I see. I'll try to find some time this weekend for this. Is the usage on T4 just inference (forward pass only)?

jfpuget commented 1 year ago

Awesome. Yes, just inference in that competition.

sumanthnallamotu commented 9 months ago

Hi, has there been any update on this?

tridao commented 9 months ago

Hi, has there been any update on this?

No I haven't had much time

suicao commented 7 months ago

I concur with SimJeg, enabling FA2 for Turing would yield a massive exposure to Kaggle community.

I'll have to bring this up again, there is a new $1M Kaggle competition that really needs the performance boost from flash attention https://www.kaggle.com/competitions/ai-mathematical-olympiad-prize

chuanzhubin commented 7 months ago

Many of our school partners, or individual researchers, are using the 2080ti Turing architecture.
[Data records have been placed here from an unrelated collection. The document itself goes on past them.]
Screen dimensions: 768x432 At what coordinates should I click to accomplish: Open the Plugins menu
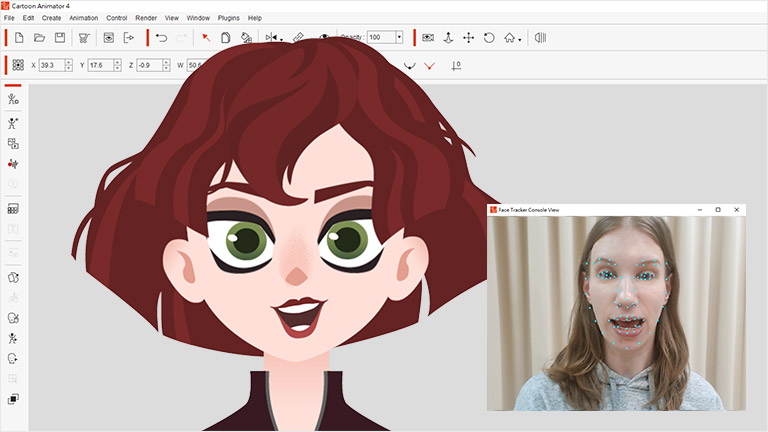(228, 18)
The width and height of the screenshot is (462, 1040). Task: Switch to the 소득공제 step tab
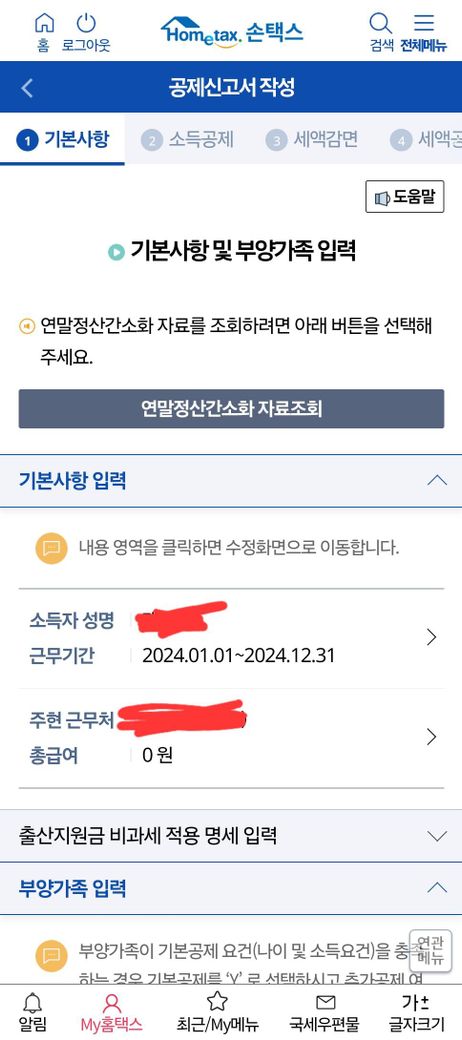tap(187, 139)
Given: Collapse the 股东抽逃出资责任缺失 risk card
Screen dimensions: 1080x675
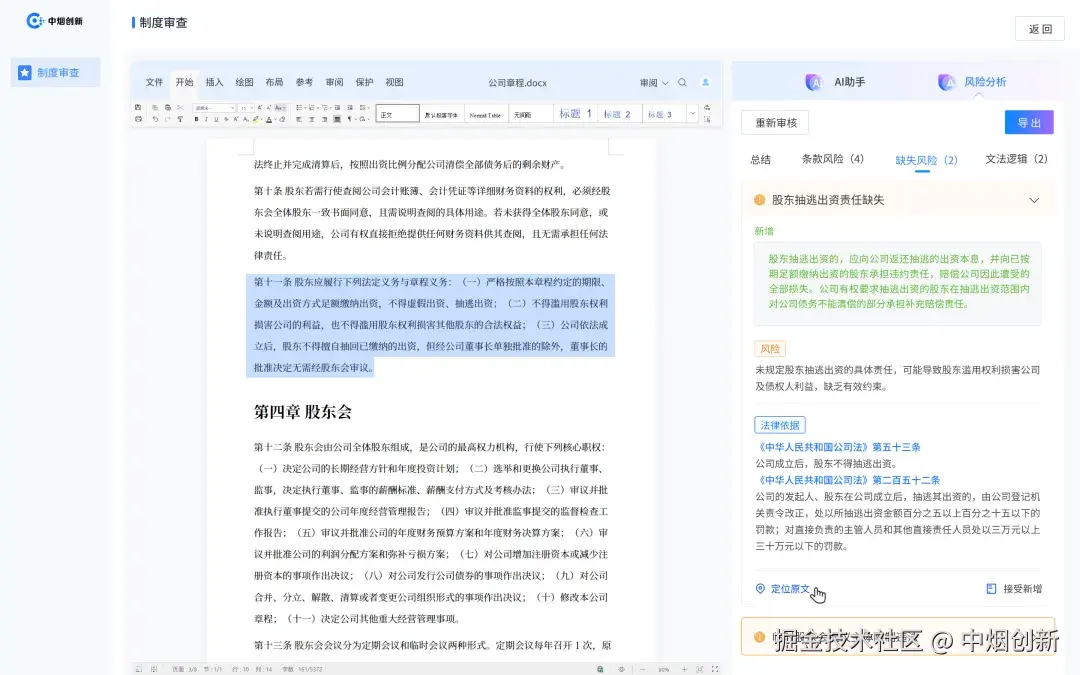Looking at the screenshot, I should point(1035,200).
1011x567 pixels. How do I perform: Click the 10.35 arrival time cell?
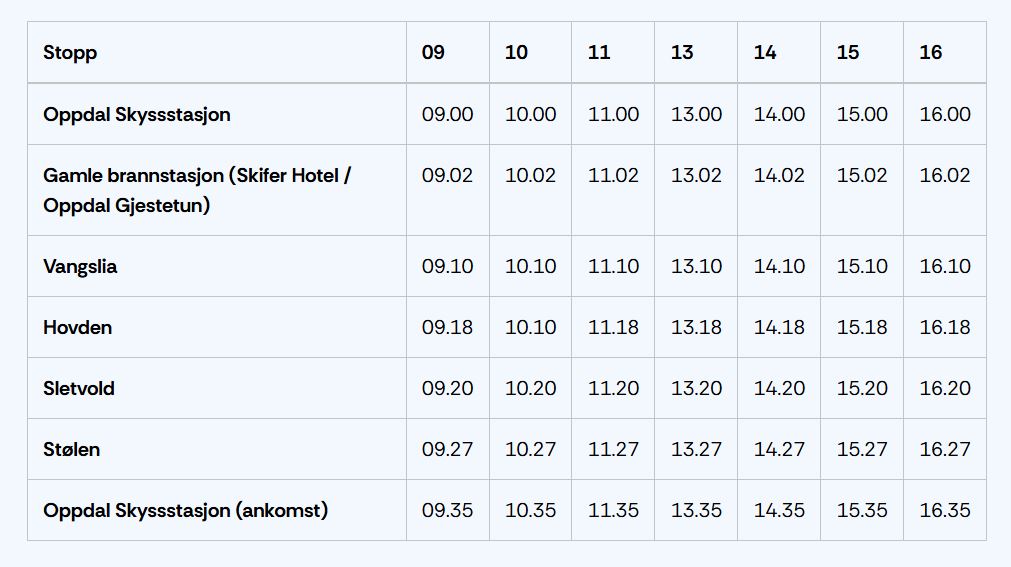click(530, 511)
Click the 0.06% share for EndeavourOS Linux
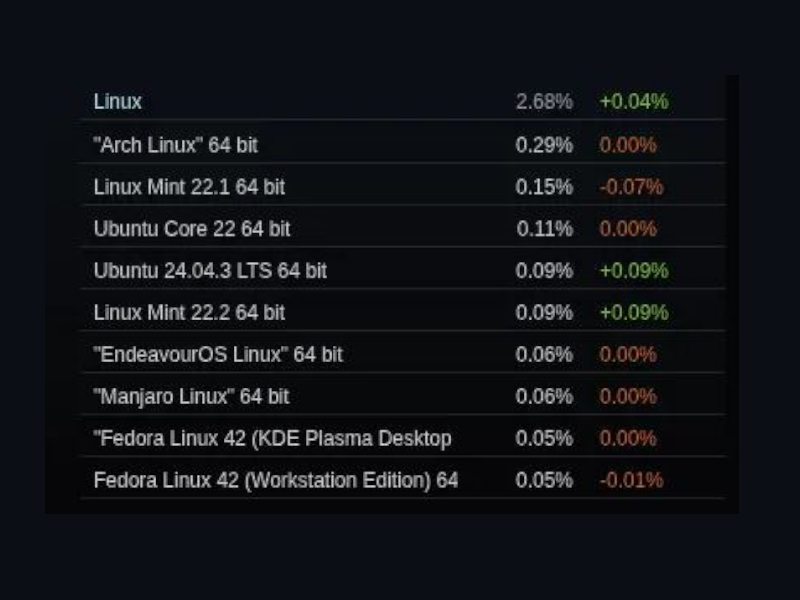The height and width of the screenshot is (600, 800). [544, 355]
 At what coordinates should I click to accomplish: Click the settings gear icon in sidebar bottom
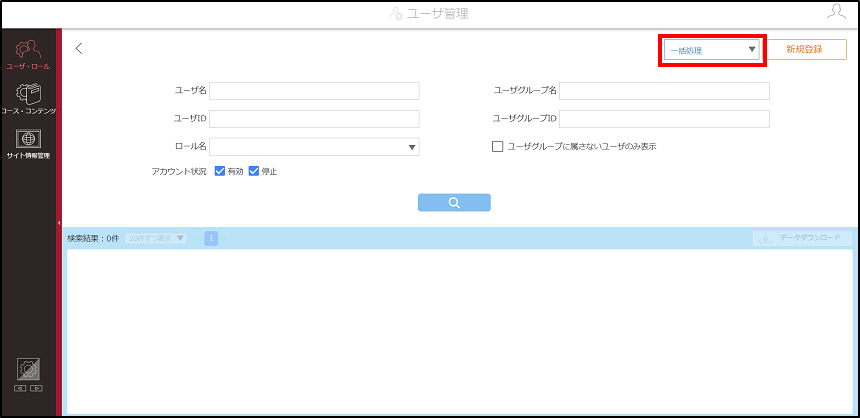tap(28, 370)
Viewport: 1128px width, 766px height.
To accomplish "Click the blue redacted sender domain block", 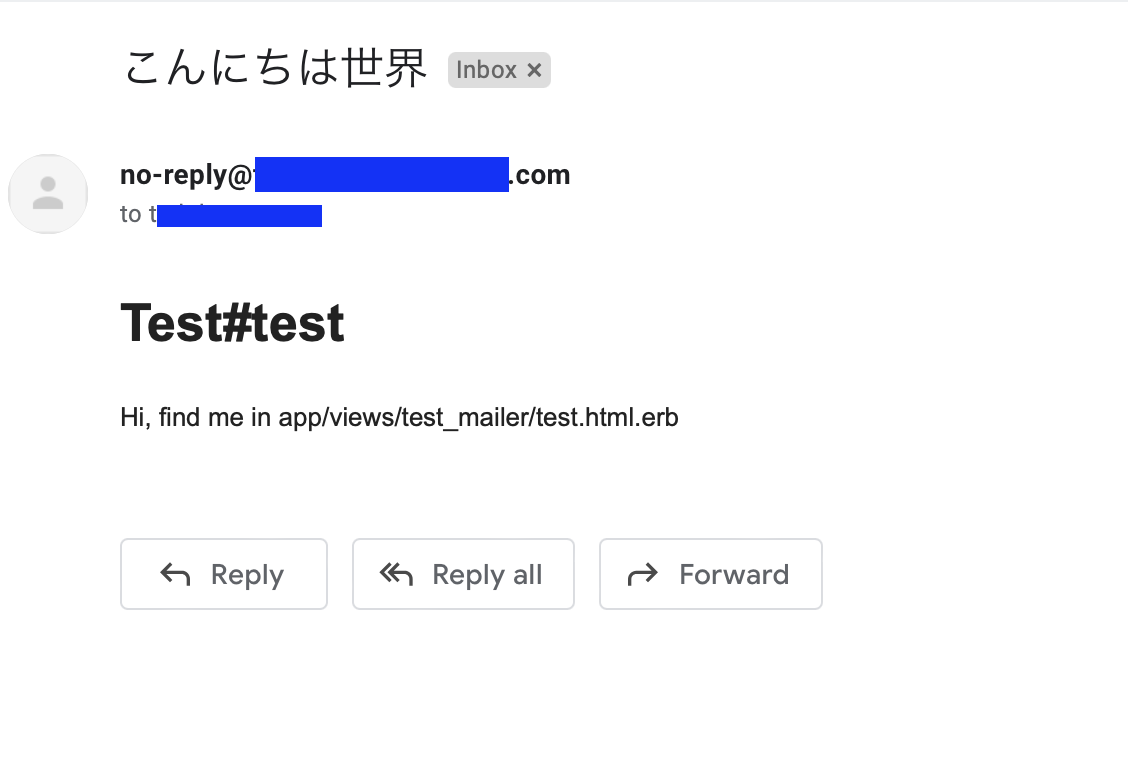I will tap(383, 174).
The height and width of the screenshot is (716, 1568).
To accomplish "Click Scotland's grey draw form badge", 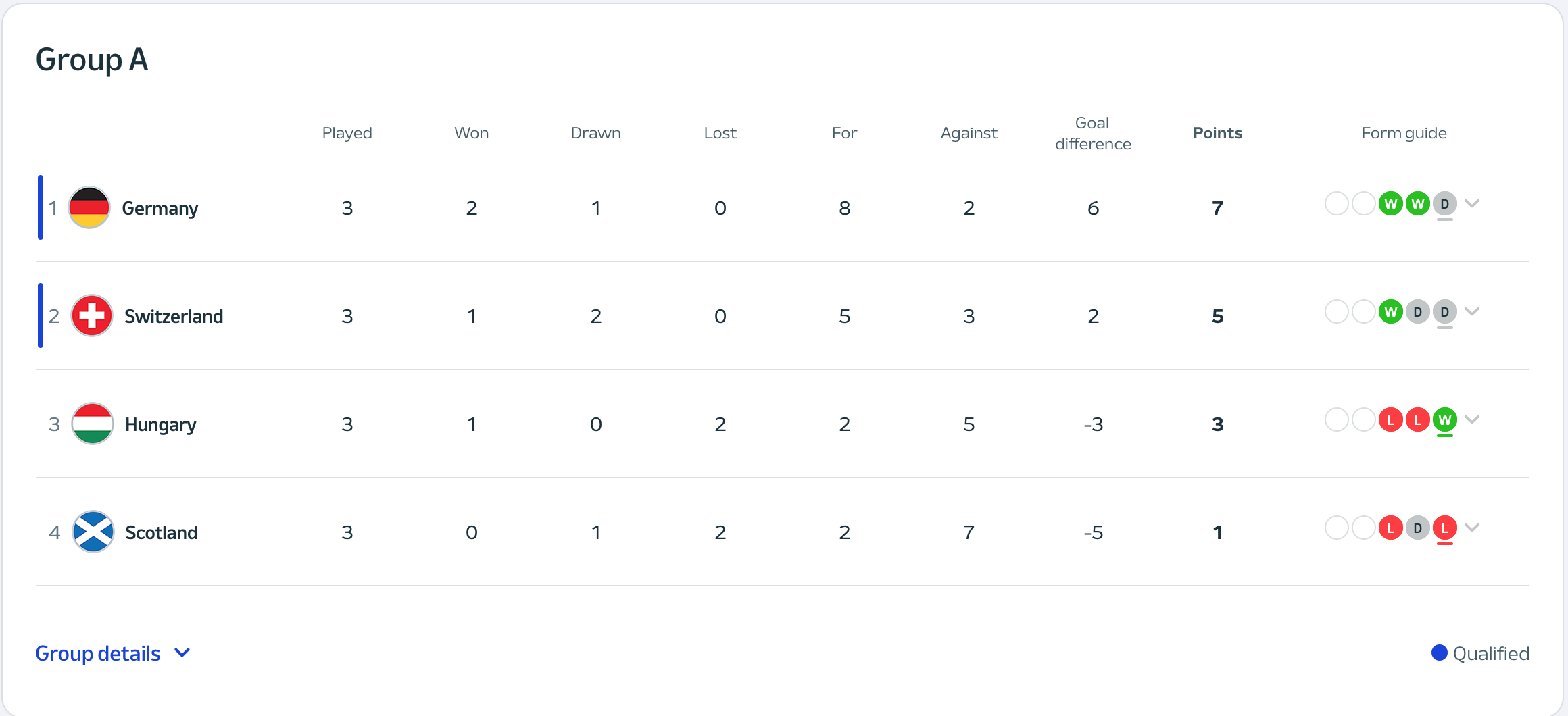I will (1418, 528).
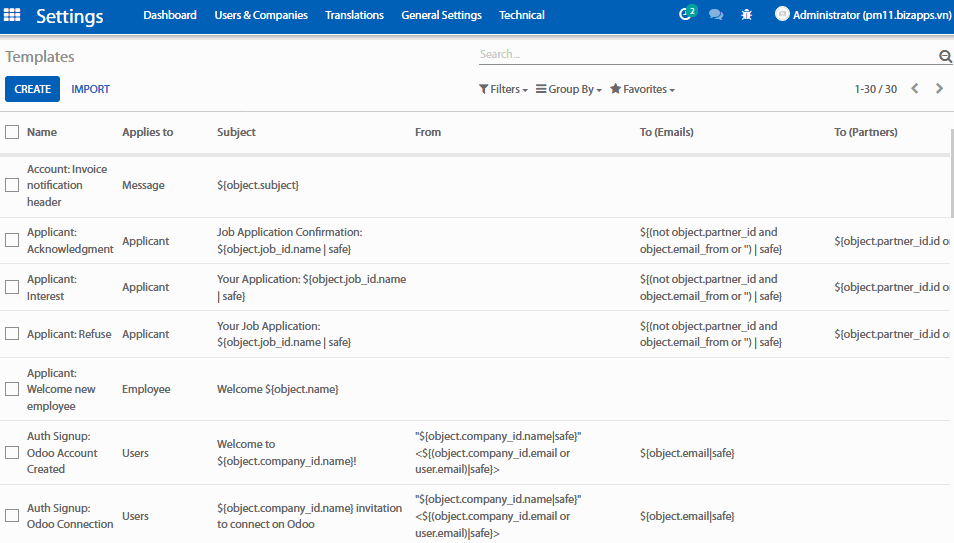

Please support this architecture, flash_attn.

Dampfinchen commented 6 months ago

Still no news?

tridao commented 6 months ago

Nope I've had no bandwidth

rationalism commented 6 months ago

OpenAI's Triton implementation of flash attention works on Turing GPUs (just tested this myself):

https://github.com/openai/triton/blob/main/python/tutorials/06-fused-attention.py

Seedmanc commented 2 months ago

So does this mean 2070s supports at least flash attention 1? Is that the same as SDPA? I was under impression that my GPU got no luck for any kind of flash attention, and the kohya_ss trainer keeps saying "Torch was not compiled with flash attention" even though I enabled SDPA and it's indeed faster. I wonder if I should even bother looking into that.